She raised her cup to her lips and it was shaking.

“My mother and I took the bus to Montréal to meet your grandparents. I left you two with them. They were very, very nice. My mother took me to go and get an ice cream cone by Avenue Atwater. It was so beautiful and exciting to me. All those people going by and all the windows. We stopped by a toy store and we saw all these dollhouses and train sets that moved around and little plastic trees. Oh, I had never seen anything like that in Val-des-Loups.”

There was something horrific about the idea of her having an ice cream cone after having given us up. I just wanted it to end. I didn’t want to hear her story. It had never occurred to us that she would see herself as the sad one in this story. Sure, sure, sure. She was the loneliest, most pathetic fourteen-year-old on the whole planet. But we had been listening to Étienne’s excuses our whole life. The last thing that we expected somehow was another excuse. Although an excuse, of course, was exactly what we were going to get.

“You had much better outfits than I ever had as a kid. I remember this little black coat you had on once on TV, Nouschka. You had a daisy in the lapel. It was so beautiful. You looked like your father. Lucky for you two. He was a handsome man when he was younger. You were smart like him, too. The things that would come out of your mouths!”

Nicolas and I immediately shot a knowing, wary glance at one another. She had loved us on television. The same way that everybody had loved us, which was the same thing as not loving us at all. We had had enough of that type of affection. What we needed was a love that was able to shine a light on who exactly we were, so that we could be people offstage. Then we would be able to be real. Then we would be able to grow up. Then we wouldn’t be joined at the hip. This woman only knew what everybody knew about us. Of course she loved our persona. It was designed to be loved.

I wanted her to be proud of things that nobody but a mother could be proud of. I had wanted her to be proud of a story that I had written about a swan. I had wanted her to be thrilled when I dove off the high diving board. She should have been there to cheer when I learned my multiplication table. And I had wanted to be commended for giving the flea-ridden cat a bath all by myself. Those were the things that actually built character. They taught you that ordinary life was meaningful and made sense.

You could tell that she was a bit star-struck. We looked down on people that were star-struck. We couldn’t help it. How could we not look down on people when they were looking up at us?
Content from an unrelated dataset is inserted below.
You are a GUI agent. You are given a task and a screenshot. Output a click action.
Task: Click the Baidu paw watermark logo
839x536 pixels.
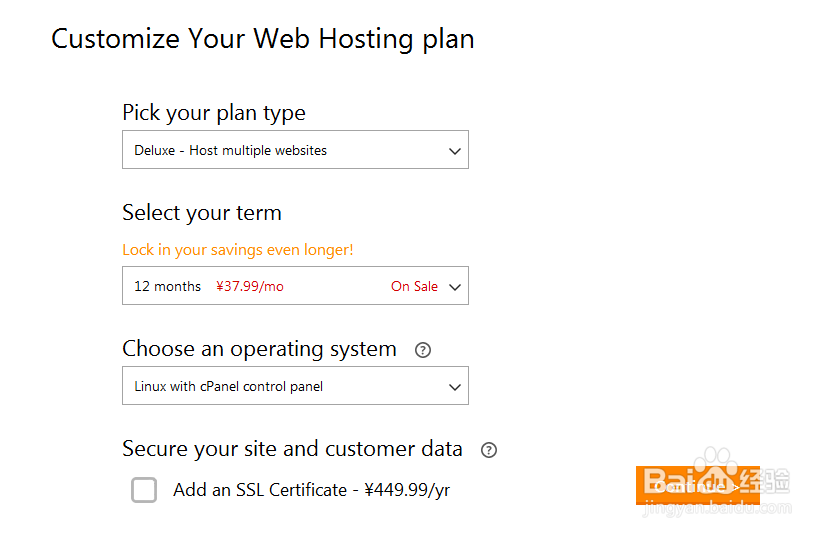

“I never, never would have been able to get to Montréal if it weren’t for the two of you. After I went back to Val-des-Loups,
all I could think about was getting back to the city. I was only seventeen when I came here to live. I looked after children for a while. But you know, that always made me sad. Now I work as a secretary. We sell accessories for used car lots. The little flags that go around them and those big blow-up snowmen flopping around in the parking lot.”

She turned abruptly and reached into her bag that was on her chair and pulled out a binder, as if it would somehow save her from the topic of this conversation. It was filled with before and after photographs of parking lots where there could have been pictures of us as children. She closed it, knowing that she had to get on with her story.

“This is how I met my husband, actually. He owns one of these car lots. He’s very successful. He does very well for himself. He’s very conventional. He’s very good.” She paused. “I never told my husband about you. It’s not that I’m ashamed of it. But I can’t tell him now. He thinks that he was the first person that I had ever been with. That was very important to him. I really never thought that any man would ever love me. But he does. You can’t tell someone a secret after you have kept it a secret for this long. He would think that I was a liar. He thinks that I’m a good person. It would change everything. He’s a really good man. I’ve been happy with him. It was hard after Étienne Tremblay.”

I noticed that she said our father’s first and last name when talking about him. Even though she had had two children with him, they were not on familiar terms.

In an odd way, although we had dropped in on her, she was more prepared then we were. She had never come looking for us, but she knew that we would come anyways. She had been waiting.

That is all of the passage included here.